### [WHAT YOU NEED TO DO]
Copy out, from the entries below, each line holding the string "will".

** EXTRACTED ENTRIES follows **

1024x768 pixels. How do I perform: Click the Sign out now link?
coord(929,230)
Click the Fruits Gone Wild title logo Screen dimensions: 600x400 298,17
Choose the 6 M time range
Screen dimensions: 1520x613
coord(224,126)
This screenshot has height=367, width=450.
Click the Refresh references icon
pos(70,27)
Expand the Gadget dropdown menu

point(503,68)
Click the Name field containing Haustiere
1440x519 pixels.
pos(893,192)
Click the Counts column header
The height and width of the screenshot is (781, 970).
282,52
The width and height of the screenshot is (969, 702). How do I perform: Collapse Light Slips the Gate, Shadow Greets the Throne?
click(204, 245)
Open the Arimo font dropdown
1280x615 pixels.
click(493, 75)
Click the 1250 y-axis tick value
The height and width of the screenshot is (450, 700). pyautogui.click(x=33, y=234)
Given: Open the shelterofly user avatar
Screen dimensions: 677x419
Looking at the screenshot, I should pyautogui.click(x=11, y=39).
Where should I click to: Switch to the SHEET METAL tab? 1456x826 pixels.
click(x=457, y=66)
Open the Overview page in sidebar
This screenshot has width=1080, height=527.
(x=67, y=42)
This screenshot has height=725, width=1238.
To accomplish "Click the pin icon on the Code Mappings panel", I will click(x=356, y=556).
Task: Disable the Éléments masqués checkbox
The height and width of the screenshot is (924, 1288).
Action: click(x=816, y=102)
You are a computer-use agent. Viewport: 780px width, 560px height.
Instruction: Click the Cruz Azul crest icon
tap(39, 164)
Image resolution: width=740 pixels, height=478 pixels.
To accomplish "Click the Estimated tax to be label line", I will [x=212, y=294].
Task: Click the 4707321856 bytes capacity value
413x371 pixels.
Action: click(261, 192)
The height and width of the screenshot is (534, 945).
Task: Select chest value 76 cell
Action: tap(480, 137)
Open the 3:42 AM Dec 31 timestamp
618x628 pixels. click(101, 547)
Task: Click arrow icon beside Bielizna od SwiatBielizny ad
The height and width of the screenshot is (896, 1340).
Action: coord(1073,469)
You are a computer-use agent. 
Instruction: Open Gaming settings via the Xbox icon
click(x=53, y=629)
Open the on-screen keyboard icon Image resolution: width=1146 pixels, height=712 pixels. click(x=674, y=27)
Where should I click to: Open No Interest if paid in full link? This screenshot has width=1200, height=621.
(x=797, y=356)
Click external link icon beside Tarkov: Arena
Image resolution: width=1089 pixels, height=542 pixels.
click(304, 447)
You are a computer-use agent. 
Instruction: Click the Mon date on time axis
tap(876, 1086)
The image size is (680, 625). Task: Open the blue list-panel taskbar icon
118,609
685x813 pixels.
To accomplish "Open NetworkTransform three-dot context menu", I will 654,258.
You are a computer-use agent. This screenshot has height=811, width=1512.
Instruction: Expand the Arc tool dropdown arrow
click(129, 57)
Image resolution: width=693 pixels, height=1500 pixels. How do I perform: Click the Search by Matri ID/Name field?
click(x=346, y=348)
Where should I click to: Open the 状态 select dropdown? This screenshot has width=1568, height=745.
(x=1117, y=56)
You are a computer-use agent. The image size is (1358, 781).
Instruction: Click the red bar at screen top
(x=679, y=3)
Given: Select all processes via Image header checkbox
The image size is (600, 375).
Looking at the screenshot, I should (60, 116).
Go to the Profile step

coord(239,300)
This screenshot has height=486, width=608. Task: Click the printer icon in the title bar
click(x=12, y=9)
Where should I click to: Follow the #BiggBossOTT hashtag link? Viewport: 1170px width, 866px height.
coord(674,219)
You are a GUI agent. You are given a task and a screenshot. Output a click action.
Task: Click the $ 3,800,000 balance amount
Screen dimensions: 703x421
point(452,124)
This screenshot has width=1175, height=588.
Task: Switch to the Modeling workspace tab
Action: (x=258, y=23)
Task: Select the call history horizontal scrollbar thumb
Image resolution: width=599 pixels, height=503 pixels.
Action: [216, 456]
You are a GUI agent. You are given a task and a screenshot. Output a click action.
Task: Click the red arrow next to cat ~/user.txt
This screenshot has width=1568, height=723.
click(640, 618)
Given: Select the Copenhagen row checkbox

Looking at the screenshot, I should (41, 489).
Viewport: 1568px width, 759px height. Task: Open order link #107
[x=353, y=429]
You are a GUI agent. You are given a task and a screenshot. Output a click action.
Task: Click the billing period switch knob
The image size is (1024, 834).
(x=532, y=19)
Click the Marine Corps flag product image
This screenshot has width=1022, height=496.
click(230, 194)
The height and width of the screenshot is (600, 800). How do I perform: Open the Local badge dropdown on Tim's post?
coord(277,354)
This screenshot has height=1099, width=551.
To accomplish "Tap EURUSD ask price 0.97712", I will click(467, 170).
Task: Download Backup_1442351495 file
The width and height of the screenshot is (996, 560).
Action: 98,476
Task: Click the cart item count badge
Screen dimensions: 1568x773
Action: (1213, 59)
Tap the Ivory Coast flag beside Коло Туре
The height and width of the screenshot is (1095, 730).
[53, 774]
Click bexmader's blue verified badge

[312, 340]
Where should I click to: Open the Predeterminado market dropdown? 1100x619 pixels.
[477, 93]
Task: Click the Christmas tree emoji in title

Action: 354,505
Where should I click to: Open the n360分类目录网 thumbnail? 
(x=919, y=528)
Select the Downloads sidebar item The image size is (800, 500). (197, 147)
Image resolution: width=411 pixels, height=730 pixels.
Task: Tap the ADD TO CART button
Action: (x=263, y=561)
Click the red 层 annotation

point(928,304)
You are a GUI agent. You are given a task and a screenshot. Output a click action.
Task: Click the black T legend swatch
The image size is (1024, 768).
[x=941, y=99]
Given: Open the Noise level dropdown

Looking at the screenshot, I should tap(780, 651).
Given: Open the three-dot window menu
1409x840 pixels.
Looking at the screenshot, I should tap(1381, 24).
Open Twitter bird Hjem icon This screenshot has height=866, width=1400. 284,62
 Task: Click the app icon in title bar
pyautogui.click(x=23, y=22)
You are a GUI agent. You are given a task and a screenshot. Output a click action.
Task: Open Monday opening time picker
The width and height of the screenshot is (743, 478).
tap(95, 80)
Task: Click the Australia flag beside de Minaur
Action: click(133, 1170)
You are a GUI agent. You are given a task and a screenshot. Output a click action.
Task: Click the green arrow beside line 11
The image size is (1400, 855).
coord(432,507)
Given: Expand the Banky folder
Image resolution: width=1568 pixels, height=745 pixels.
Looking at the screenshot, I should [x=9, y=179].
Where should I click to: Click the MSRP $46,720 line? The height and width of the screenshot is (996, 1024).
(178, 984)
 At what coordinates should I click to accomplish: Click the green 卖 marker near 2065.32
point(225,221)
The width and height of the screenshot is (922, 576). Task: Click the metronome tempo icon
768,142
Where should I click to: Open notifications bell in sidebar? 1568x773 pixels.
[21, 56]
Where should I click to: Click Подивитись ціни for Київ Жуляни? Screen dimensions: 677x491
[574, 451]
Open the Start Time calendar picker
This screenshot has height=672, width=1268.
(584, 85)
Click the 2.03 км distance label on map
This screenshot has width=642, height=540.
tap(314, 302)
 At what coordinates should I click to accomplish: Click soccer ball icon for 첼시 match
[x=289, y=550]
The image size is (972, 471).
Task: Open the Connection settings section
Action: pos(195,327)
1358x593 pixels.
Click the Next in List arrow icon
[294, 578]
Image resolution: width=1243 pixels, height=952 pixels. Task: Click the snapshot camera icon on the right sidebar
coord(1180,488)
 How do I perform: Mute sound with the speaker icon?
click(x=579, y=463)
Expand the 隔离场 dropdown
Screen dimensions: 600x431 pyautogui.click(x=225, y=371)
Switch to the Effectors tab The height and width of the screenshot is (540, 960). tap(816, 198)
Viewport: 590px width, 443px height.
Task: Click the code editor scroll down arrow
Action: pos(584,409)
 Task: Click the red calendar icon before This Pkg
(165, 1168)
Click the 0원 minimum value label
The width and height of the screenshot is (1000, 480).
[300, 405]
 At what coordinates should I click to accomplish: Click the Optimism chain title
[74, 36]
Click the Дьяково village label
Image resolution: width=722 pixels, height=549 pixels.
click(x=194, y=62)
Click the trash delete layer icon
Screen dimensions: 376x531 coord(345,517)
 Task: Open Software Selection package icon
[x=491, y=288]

** End of EXTRACTED ENTRIES **

### [OUTPUT BELOW]
To accomplish "Click the pin icon on the Code Mappings panel", I will click(x=356, y=556).
To accomplish "Click the Estimated tax to be label line", I will [x=212, y=294].
To accomplish "Open NetworkTransform three-dot context menu", I will 654,258.
To accomplish "Tap EURUSD ask price 0.97712", I will click(467, 170).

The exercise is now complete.